- Exercise requirements
(1) In the article on mouse brain organoids below, translate the sentence "Clumps of mouse brain cells about the size of peppercorns can gain the knowhow to perform a virtual circus trick." into Spanish.
(2) Please write the next part of the article on mouse brain organoids below, picking up after its final sentence.

- Text under study
___

Clumps of mouse brain cells about the size of peppercorns can gain the knowhow to perform a virtual circus trick.
With some coaching, these mouse brain organoids learned to keep a pole upright on a virtual moving cart — the video game equivalent of balancing a ruler vertically on your palm — researchers report in the Feb. 24 Cell Reports.
The organoids didn’t retain that knowledge for long, says cognitive neuroscientist Ash Robbins of the University of California, Santa Cruz. But ultimately, researchers hope that brain organoids can help them understand how healthy human brains learn, as well as how cognitive disorders such as Alzheimer’s disease impair this capacity.
To get to that point, the organoids need to show long-term learning memory, but “short-term memory is a very good step towards that,” says neurobiologist Lena Smirnova of Johns Hopkins University. Her team has shown that organoids have the building blocks to learn. Other research has also suggested that human brain organoids can send and receive information but not necessarily use feedback to improve on specific tasks in real time.
In the new study, Robbins and colleagues gave mouse brain organoids a task that demands constant control and has very little room for error. Solving the classic cartpole problem requires wheeling a virtual cart left and right to keep the vertical pole on it as steady as possible. The cell clumps must constantly react as if they were playing a video game, Robbins says. And to keep the pole standing, they have to make the right choice not once, not twice, but every single time.

___

Screenshot grounding items

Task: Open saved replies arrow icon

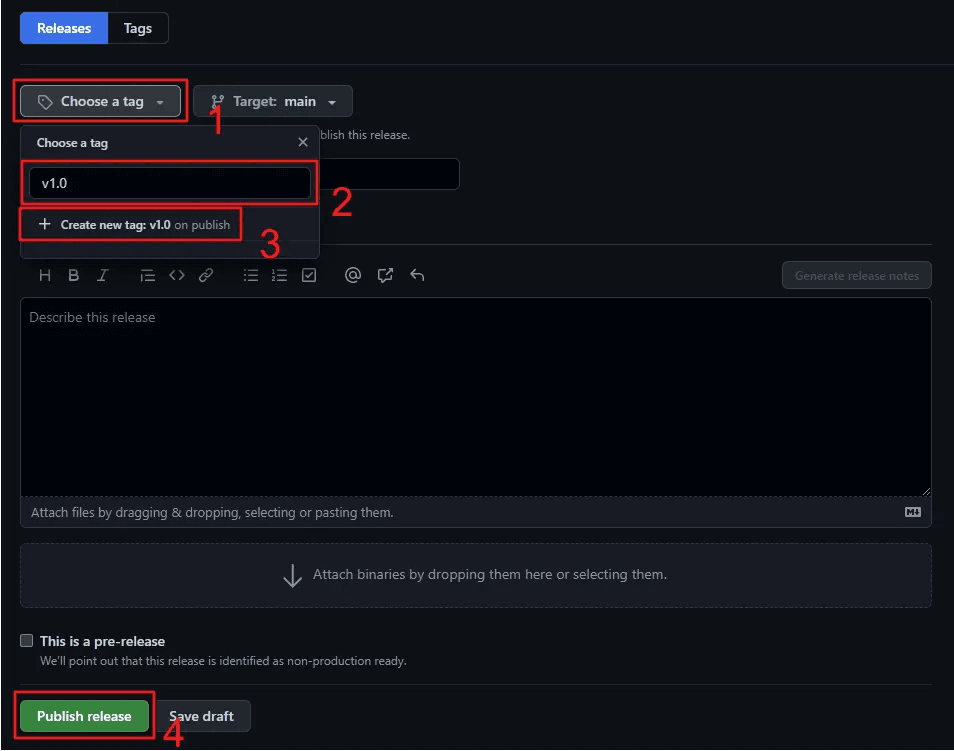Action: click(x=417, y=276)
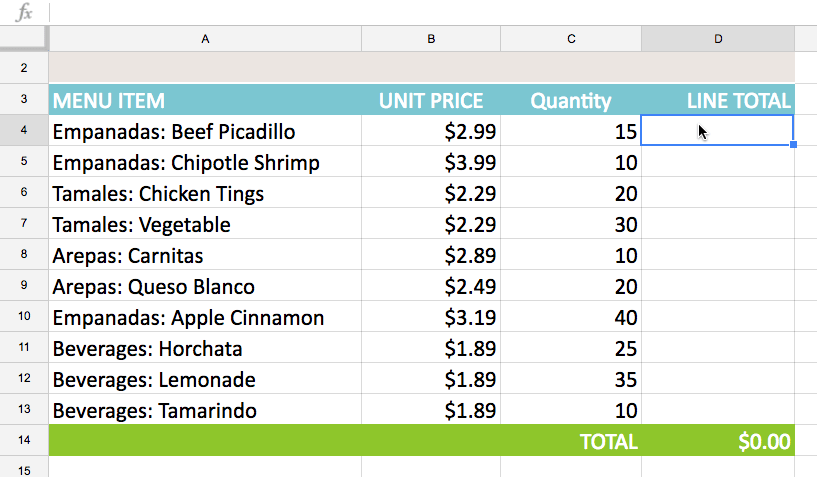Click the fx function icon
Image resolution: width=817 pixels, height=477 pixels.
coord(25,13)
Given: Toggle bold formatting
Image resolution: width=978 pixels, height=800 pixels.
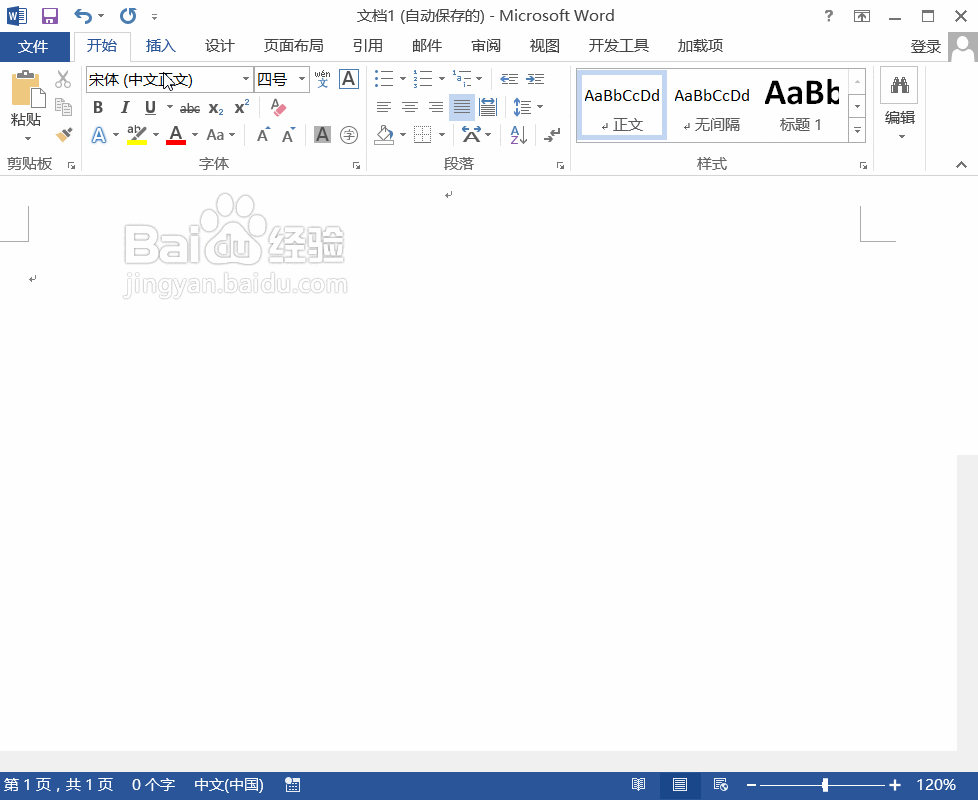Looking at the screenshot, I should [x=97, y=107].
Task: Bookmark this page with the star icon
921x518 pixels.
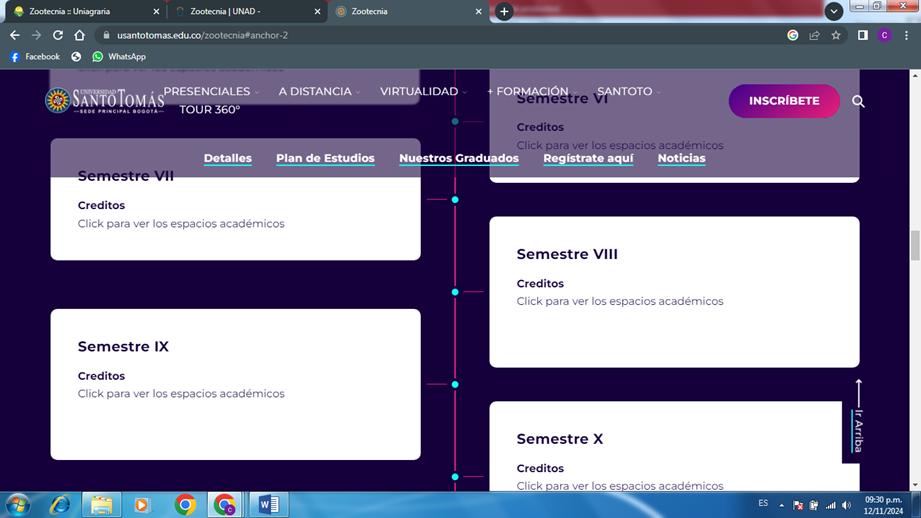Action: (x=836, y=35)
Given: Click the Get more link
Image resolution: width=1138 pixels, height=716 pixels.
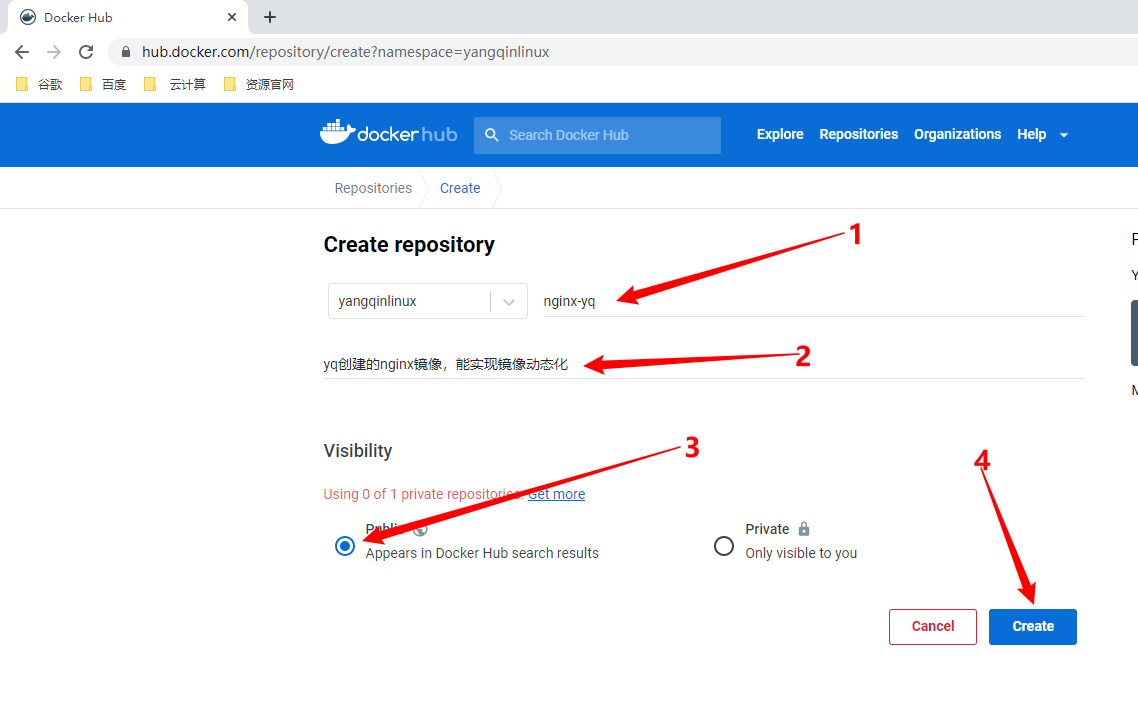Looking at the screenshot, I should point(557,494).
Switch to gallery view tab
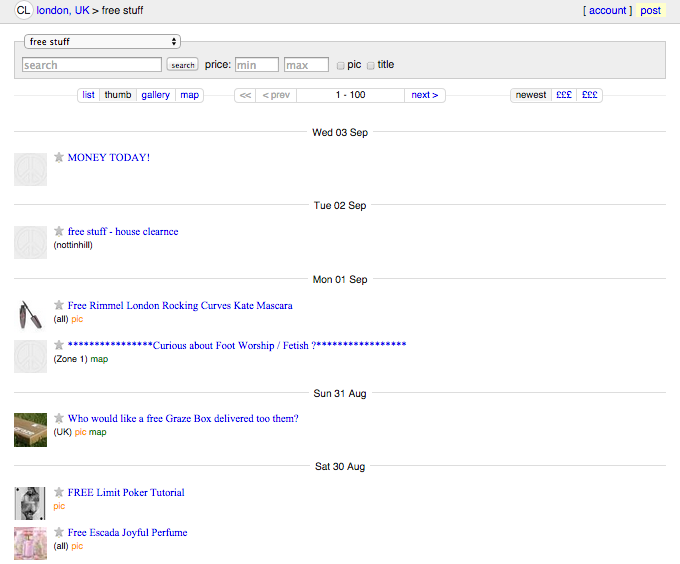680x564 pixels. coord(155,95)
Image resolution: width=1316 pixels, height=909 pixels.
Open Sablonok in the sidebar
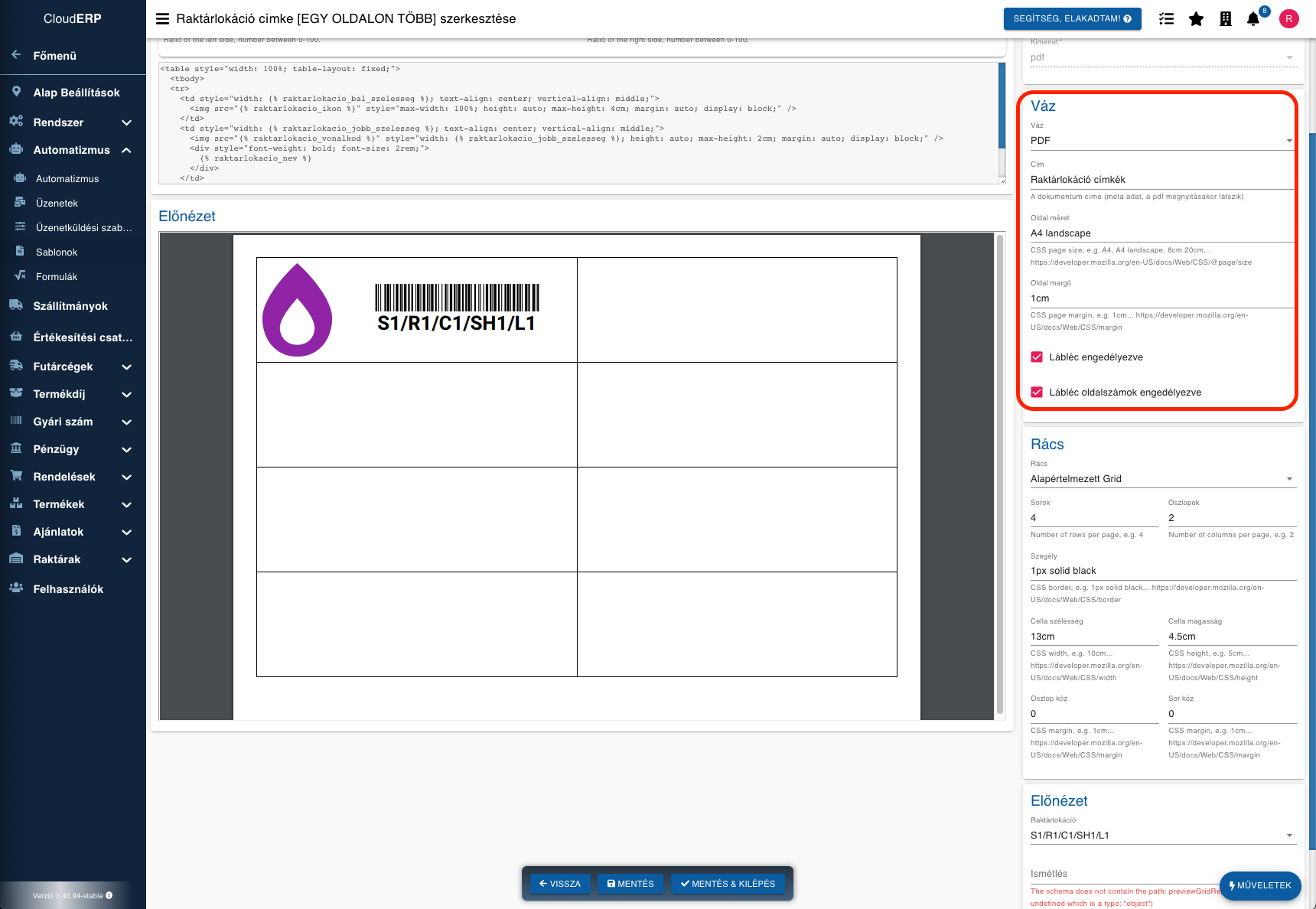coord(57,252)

___

- Outputs by task
(1) Grupos de células cerebrales de ratón del tamaño aproximado de granos de pimienta pueden adquirir la destreza necesaria para realizar un truco de circo virtual.

(2)
The mouse organoids sat on a computer chip that allowed them to communicate with the video game’s virtual environment. As an algorithm delivered feedback in the form of electrical stimulation to specific cells within the organoid that seemed to struggle with the task, the researchers could see the pole stand straight, wobble or fall over on a screen.
“It’s literally like watching a friend play a game,” Robbins says.
Organoids that got this coaching, called reinforcement learning, could balance the pole for at least 20 seconds nearly half the time. In contrast, organoids that received random training signals or none at all passed this threshold less than 5 percent of the time.
The organoids played in 15-minute periods and took 45-minute breaks in between, after which they needed retraining. This suggests that long-term learning memory probably requires more complex signals that the organoids lack, such as the dopamine “reward” pathway, says David Haussler, a neuroscientist also at UC Santa Cruz. More elaborate systems in which multiple organoids work together, called assembloids, might retain the skills they gained during training, he says. For example, one organoid could try to learn while another supplies dopamine, rewarding and reinforcing the behavior.
This was not the first time researchers have watched disembodied brain cells play video games. In 2022, single sheets of human neurons learned to play the table tennis simulation game Pong. More recently, the same group of researchers got the brain cells to play Doom, a first-person shooting game, though this work is not yet published. But in both cases, the cells were not coached, so did not demonstrate their ability to learn.
Getting brain organoids to play video games — as cool as it sounds — is not really the point, Robbins says. Rather, the cell clumps give researchers the opportunity to “explore how learning happens and how things [like diseases] change or mess with it,” he says.
And when brain organoids are made from human cells, they are probably a better proxy of learning and memory than lab animals, Smirnova says, because the organoids mimic human physiology and disease more closely. Replicating the experiment with human brain organoids would be a good next step, she says.